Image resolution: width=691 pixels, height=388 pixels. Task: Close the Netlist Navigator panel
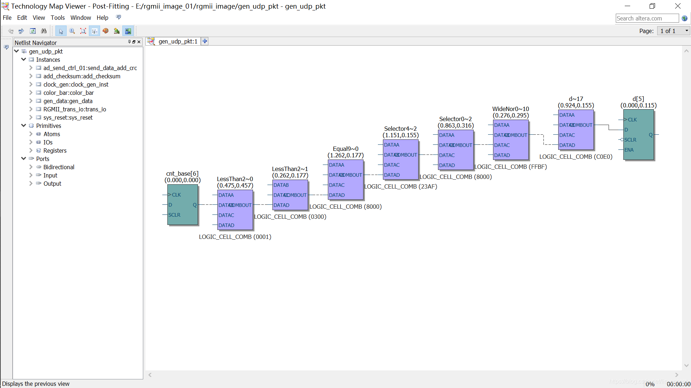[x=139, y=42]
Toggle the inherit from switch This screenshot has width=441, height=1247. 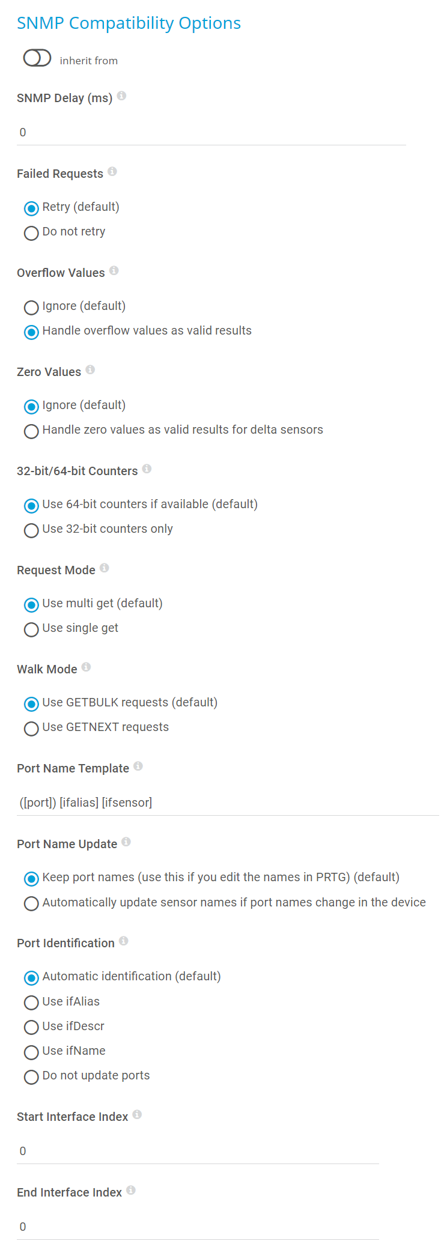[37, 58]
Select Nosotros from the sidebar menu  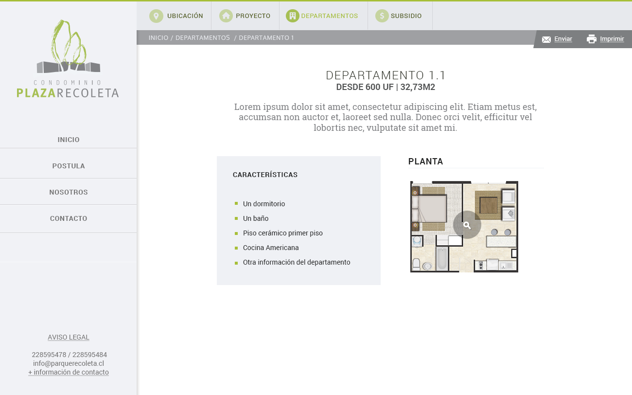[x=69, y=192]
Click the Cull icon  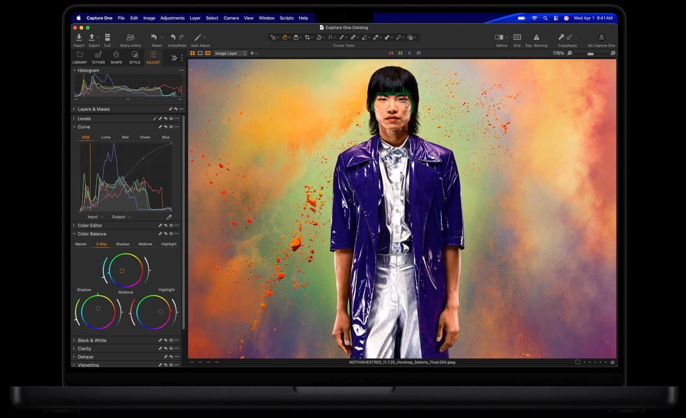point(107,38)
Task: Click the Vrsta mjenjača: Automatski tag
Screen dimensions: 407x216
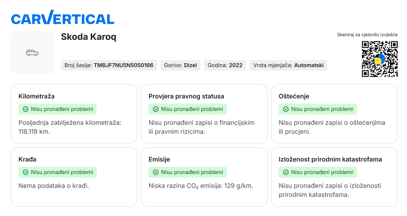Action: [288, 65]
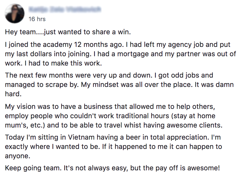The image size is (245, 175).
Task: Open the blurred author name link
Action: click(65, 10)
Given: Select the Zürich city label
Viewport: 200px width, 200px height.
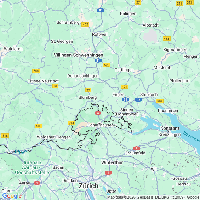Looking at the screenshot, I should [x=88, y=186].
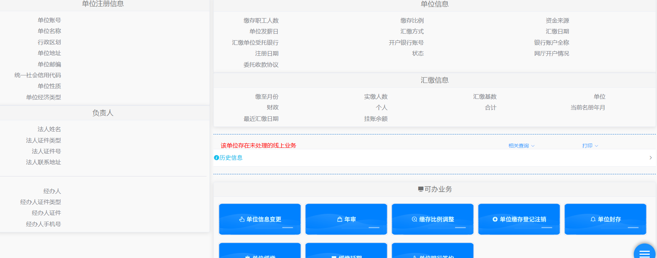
-*-
» WRITTEN TASK
Copy out the data word for word, starting with the line that contains "Task: Click the" and continuing through the end of the data. Leave the pictures out of your answer.

» TASK RESULT
Task: Click the Vrsta mjenjača: Automatski tag
Screen dimensions: 407x216
Action: [288, 65]
The image size is (245, 175).
Task: Open the blurred author name link
Action: click(65, 10)
Given: Select the Zürich city label
Viewport: 200px width, 200px height.
Looking at the screenshot, I should [x=88, y=186].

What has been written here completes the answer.